SET PROBLEM A:
In the biography of Mary Grace Simpson, in what year did Oxford award her DPhil?
SET PROBLEM B:
Extend the biography of Mary Grace Simpson beyond its last sentence.

** Start EXTRACT TO READ **

Mary Grace Simpson  (12 November 1920 – 8 February 2007) was a British archaeologist and museum curator specialising in the study of Roman ceramics, especially Samian ware.

Biography

Early life
Simpson spent her early years in Newcastle, where her father F. G. Simpson was Director of Archaeological Field Research and went to school at Penrhos College. She served as a nurse during the Second World War.

Career
After the war, Simpson studied at UCL Institute of Archaeology, graduating with a Diploma in European Archaeology in 1948. Her fellow students included Nancy Sandars and Edward Pyddoke. Between 1950 and 1954 she was a research assistant to Eric Birley at Durham University. Between 1950 and 1972 Simpson was the Honorary Curator of the Clayton Collection of antiquities at Chesters Roman fort. She undertook postgraduate study at Lady Margaret Hall, Oxford and was awarded her DPhil from Oxford in 1960. The subject of this thesis was published in 1964 as Britons and the Roman Army: A Study of Wales and the Southern Pennines in the 1st-3rd Centuries. She taught at Oxford for the Department of Extra-Mural Studies and was a visiting fellow at Haverford College, Pennsylvania.

Simpson's study of the late Joseph Stanfield's investigations into samian ware resulted in the 1958 publication of Central Gaulish Potters, which remains an essential work for the study of the subject more than fifty years on. She was one of the early member of the Rei cretariae Romanae fautores, a specialist study group for Roman ceramicists, following its founding 1957 and organised the 14th Congress of the society in Oxford and London in September 1984.

** End EXTRACT TO READ **
** Start DATASET ENTRIES **

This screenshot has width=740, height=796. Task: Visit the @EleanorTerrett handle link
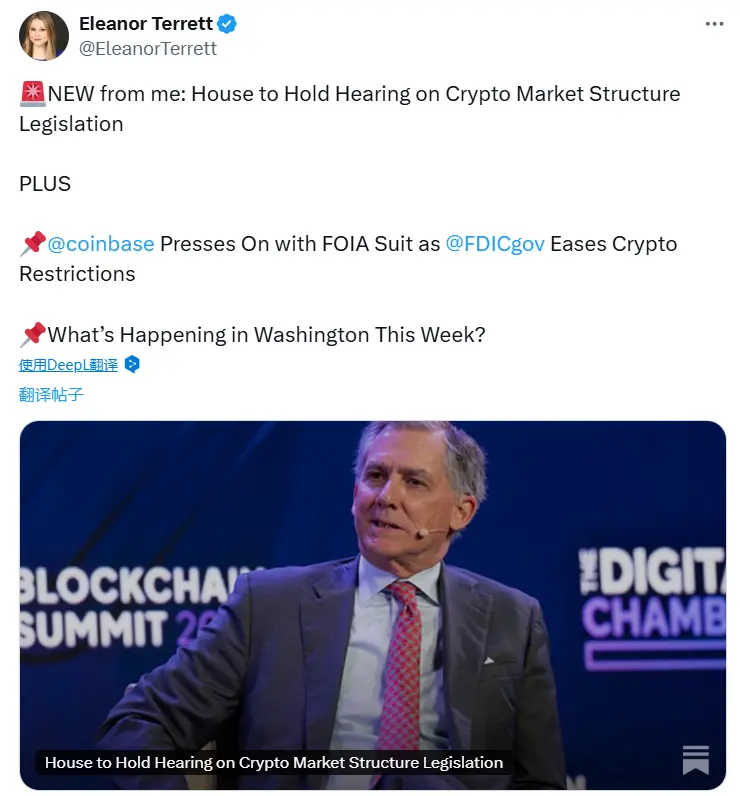[148, 48]
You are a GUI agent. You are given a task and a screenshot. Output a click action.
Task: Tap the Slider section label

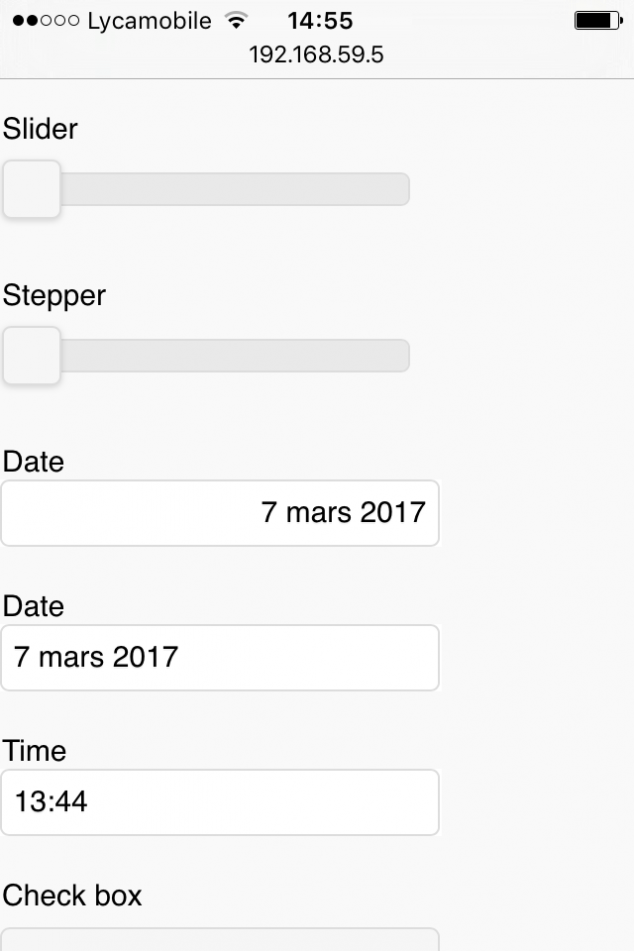pos(40,129)
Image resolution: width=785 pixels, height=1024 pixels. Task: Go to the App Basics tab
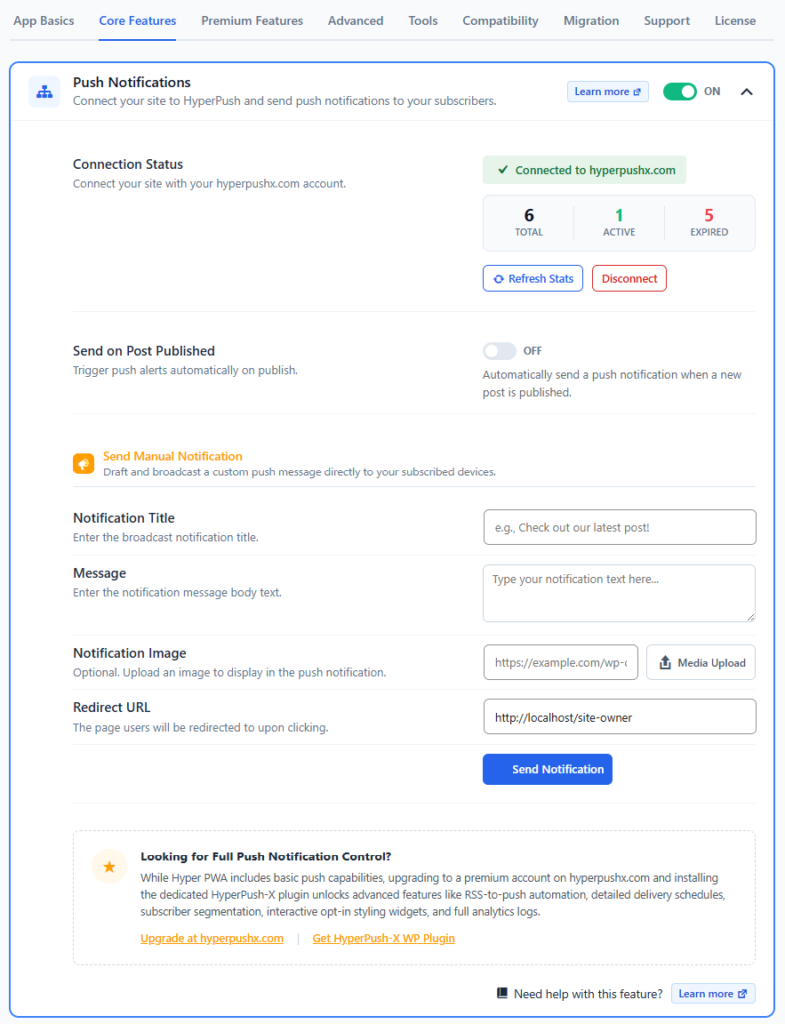pyautogui.click(x=44, y=21)
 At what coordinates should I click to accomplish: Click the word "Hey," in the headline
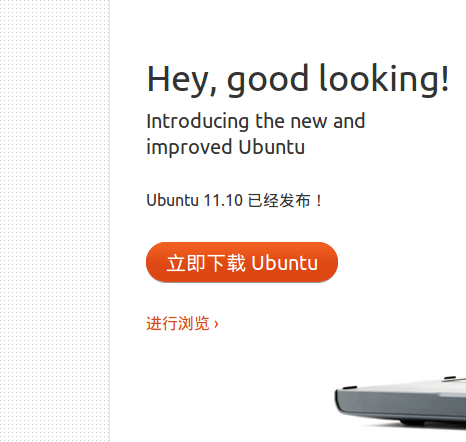click(x=182, y=80)
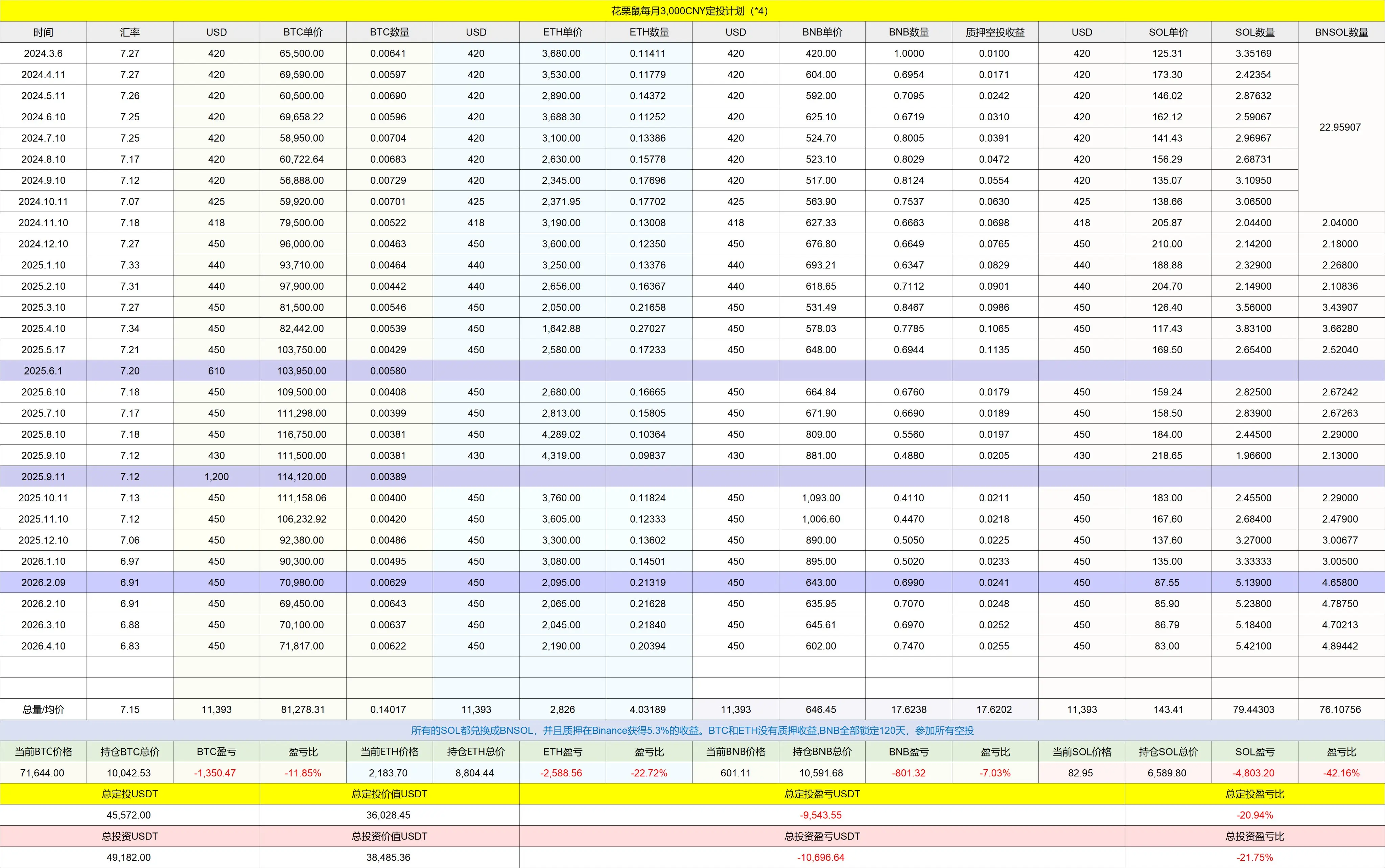Screen dimensions: 1385x868
Task: Click the highlighted date cell 2025.6.1
Action: (43, 371)
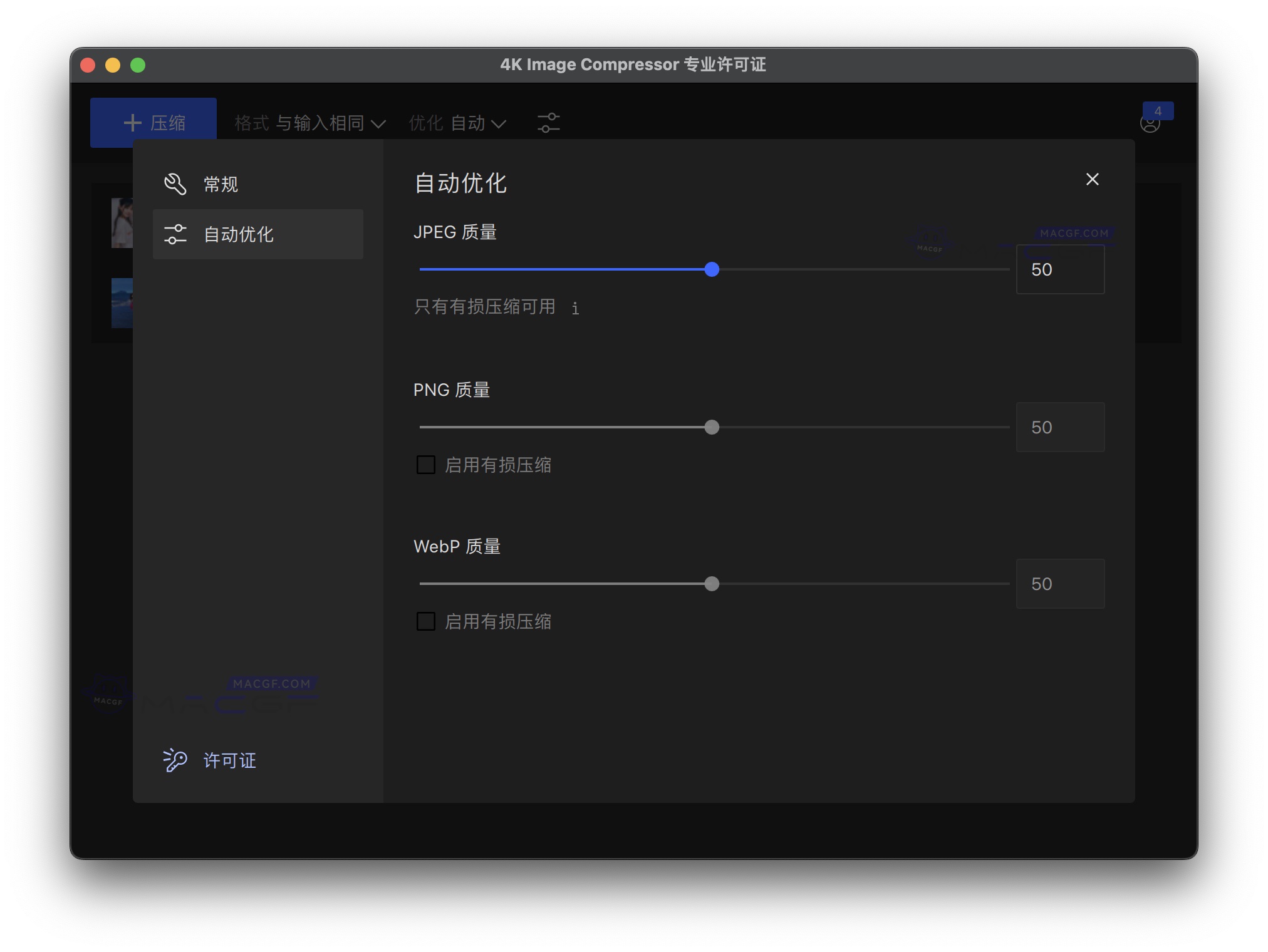Close the 自动优化 settings panel
Screen dimensions: 1268x952
pyautogui.click(x=1093, y=180)
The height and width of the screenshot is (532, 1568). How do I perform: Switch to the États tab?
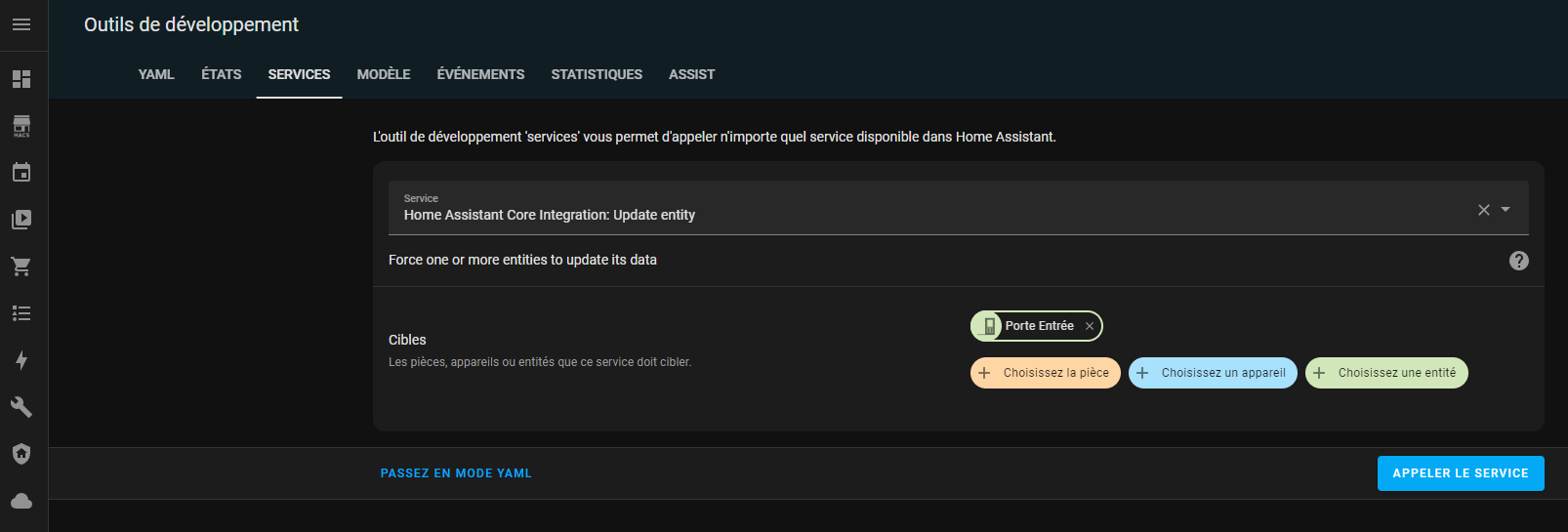point(222,74)
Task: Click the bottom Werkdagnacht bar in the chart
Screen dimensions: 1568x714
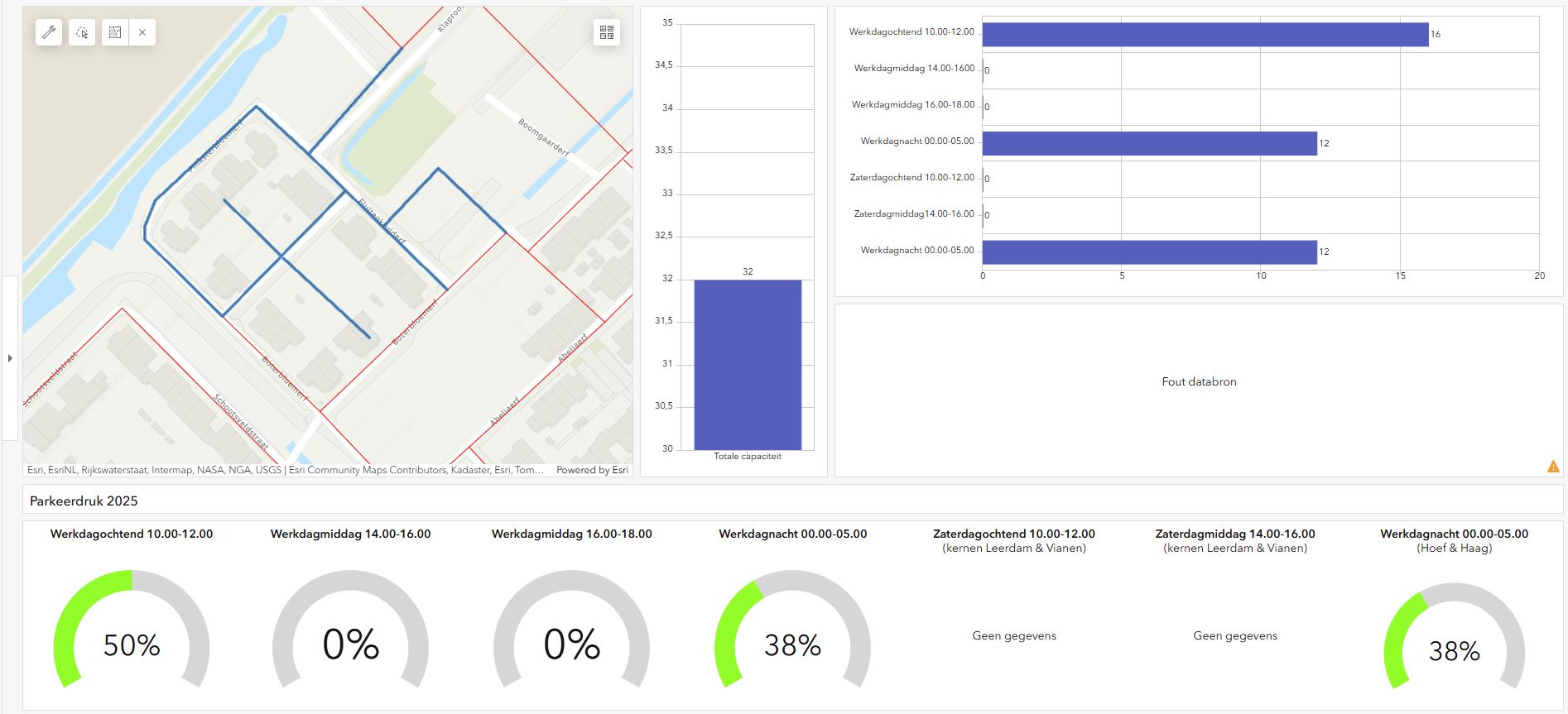Action: click(x=1149, y=252)
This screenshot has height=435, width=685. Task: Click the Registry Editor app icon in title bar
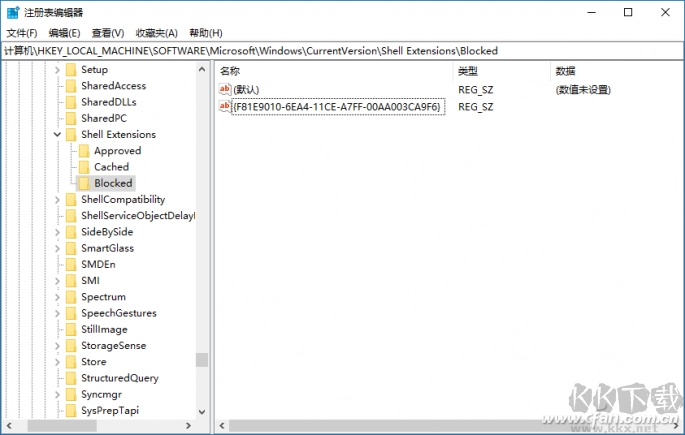click(x=11, y=12)
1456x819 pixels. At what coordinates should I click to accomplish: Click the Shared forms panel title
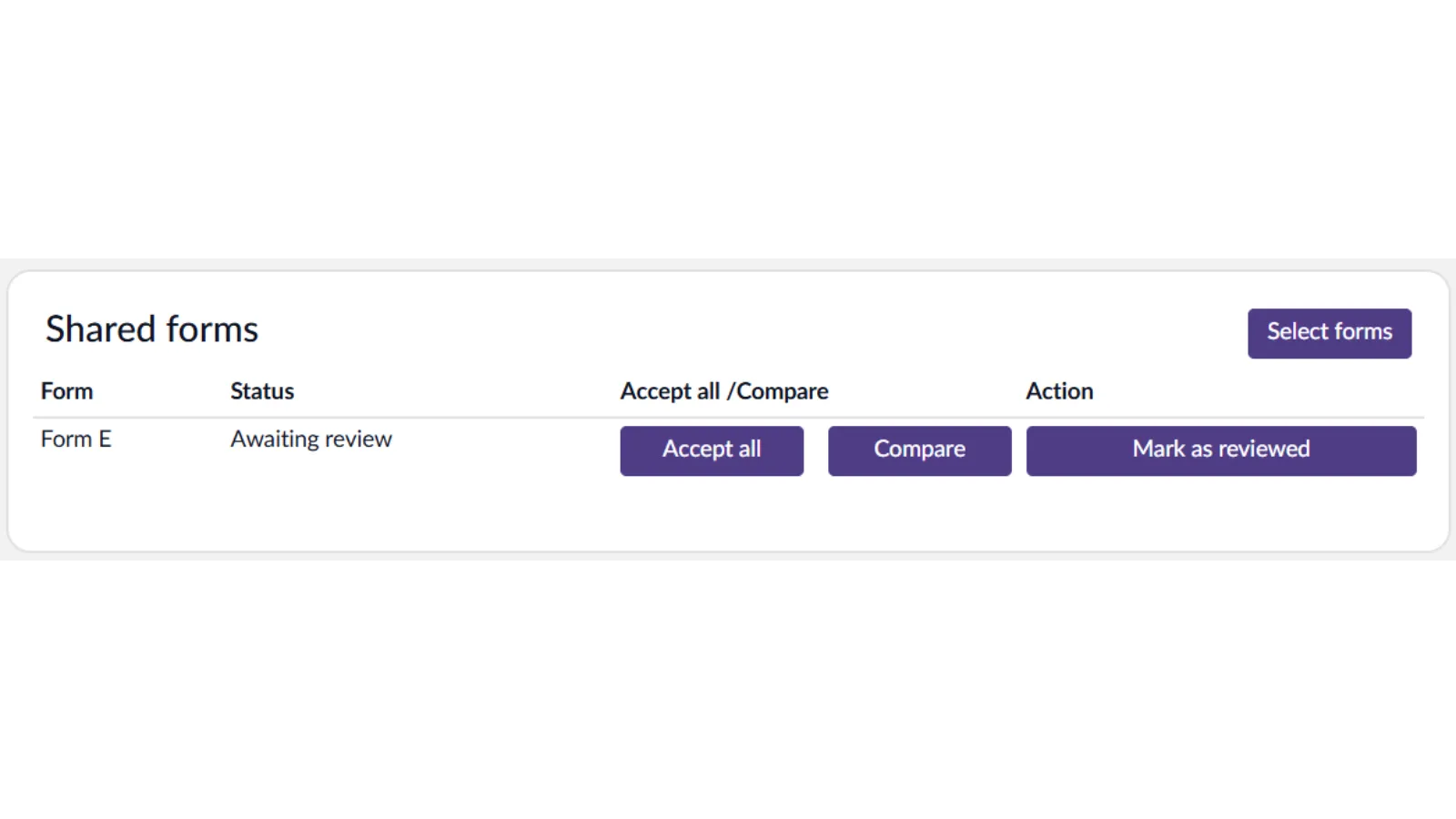coord(152,329)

** End DATASET ENTRIES **

EXERCISE ANSWER A:
1960.

EXERCISE ANSWER B:
Select publications
Simpson, G. 1948. Guide to Chesters Museum with notes on the Roman fort, bridge and bath-house etc. Durham.
Simpson. G. 1964. Britons and the Roman Army: A Study of Wales and the Southern Provinces in the 1st-3rd Centuries. London.
Simpson, F. G. (Edited by Simpon, G.). 1976. Watermills and Military Works on Hadrian's Wall. Excavations in Northumberland. Kendal.
Simpson, G. 2000. Roman Weapons, Tools, Bronze Equipment and Brooches from Neuss: Nouaesium Excavations 1955-1972 (BAR International Series 862).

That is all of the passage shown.